Provided data START

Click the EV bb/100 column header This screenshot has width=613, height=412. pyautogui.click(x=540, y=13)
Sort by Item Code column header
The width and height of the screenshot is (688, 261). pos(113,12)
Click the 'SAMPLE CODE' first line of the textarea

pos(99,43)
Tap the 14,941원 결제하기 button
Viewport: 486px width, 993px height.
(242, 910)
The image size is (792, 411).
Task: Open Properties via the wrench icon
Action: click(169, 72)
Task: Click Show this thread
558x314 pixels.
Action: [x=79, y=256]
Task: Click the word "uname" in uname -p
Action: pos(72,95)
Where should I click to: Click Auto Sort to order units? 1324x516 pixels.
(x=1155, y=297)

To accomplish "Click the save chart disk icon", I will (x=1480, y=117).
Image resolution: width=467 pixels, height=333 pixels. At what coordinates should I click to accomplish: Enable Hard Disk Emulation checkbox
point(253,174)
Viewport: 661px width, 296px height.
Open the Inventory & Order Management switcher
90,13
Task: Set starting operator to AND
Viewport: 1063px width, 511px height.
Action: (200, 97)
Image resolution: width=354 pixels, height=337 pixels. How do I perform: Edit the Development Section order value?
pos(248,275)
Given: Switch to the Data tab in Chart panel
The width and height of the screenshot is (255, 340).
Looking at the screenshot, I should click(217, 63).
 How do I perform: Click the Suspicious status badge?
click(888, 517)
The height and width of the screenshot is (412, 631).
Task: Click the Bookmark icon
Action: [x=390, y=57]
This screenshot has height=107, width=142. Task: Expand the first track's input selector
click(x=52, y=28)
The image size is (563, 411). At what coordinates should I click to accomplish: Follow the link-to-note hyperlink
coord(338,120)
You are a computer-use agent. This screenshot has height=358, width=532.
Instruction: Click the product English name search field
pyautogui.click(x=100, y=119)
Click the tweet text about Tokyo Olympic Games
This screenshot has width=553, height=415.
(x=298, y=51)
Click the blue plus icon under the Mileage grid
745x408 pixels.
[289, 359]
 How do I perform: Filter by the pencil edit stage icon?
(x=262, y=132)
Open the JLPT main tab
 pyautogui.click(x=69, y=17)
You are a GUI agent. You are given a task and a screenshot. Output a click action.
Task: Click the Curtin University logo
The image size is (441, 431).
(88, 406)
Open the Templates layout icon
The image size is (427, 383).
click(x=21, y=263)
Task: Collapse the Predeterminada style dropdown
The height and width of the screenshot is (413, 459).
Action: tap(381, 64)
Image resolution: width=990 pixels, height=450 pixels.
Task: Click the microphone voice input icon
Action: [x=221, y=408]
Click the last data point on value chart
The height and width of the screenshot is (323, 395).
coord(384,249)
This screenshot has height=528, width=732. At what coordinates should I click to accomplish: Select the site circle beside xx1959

Provided data END

→ **Work item**
All entries are to be repeated exactly and completely.

→ **Response area**
Click the EV bb/100 column header This screenshot has width=613, height=412. pyautogui.click(x=540, y=13)
Sort by Item Code column header
The width and height of the screenshot is (688, 261). pos(113,12)
Click the 'SAMPLE CODE' first line of the textarea

pos(99,43)
Tap the 14,941원 결제하기 button
Viewport: 486px width, 993px height.
(242, 910)
The image size is (792, 411).
Task: Open Properties via the wrench icon
Action: click(169, 72)
Task: Click Show this thread
558x314 pixels.
Action: [x=79, y=256]
Task: Click the word "uname" in uname -p
Action: pos(72,95)
Where should I click to: Click Auto Sort to order units? 1324x516 pixels.
(x=1155, y=297)

To accomplish "Click the save chart disk icon", I will (x=1480, y=117).
Image resolution: width=467 pixels, height=333 pixels. At what coordinates should I click to accomplish: Enable Hard Disk Emulation checkbox
point(253,174)
Viewport: 661px width, 296px height.
Open the Inventory & Order Management switcher
90,13
Task: Set starting operator to AND
Viewport: 1063px width, 511px height.
Action: (200, 97)
Image resolution: width=354 pixels, height=337 pixels. How do I perform: Edit the Development Section order value?
pos(248,275)
Given: Switch to the Data tab in Chart panel
The width and height of the screenshot is (255, 340).
Looking at the screenshot, I should click(217, 63).
 How do I perform: Click the Suspicious status badge?
click(888, 517)
The height and width of the screenshot is (412, 631).
Task: Click the Bookmark icon
Action: [x=390, y=57]
This screenshot has height=107, width=142. Task: Expand the first track's input selector
click(x=52, y=28)
The image size is (563, 411). At what coordinates should I click to accomplish: Follow the link-to-note hyperlink
coord(338,120)
You are a computer-use agent. This screenshot has height=358, width=532.
Instruction: Click the product English name search field
pyautogui.click(x=100, y=119)
Click the tweet text about Tokyo Olympic Games
This screenshot has width=553, height=415.
(x=298, y=51)
Click the blue plus icon under the Mileage grid
745x408 pixels.
[289, 359]
 How do I perform: Filter by the pencil edit stage icon?
(x=262, y=132)
Open the JLPT main tab
 pyautogui.click(x=69, y=17)
You are a GUI agent. You are given a task and a screenshot. Output a click action.
Task: Click the Curtin University logo
The image size is (441, 431).
(88, 406)
Open the Templates layout icon
The image size is (427, 383).
click(x=21, y=263)
Task: Collapse the Predeterminada style dropdown
The height and width of the screenshot is (413, 459).
Action: tap(381, 64)
Image resolution: width=990 pixels, height=450 pixels.
Task: Click the microphone voice input icon
Action: [x=221, y=408]
Click the last data point on value chart
The height and width of the screenshot is (323, 395).
coord(384,249)
This screenshot has height=528, width=732. At what coordinates should I click to accomplish: Select the site circle beside xx1959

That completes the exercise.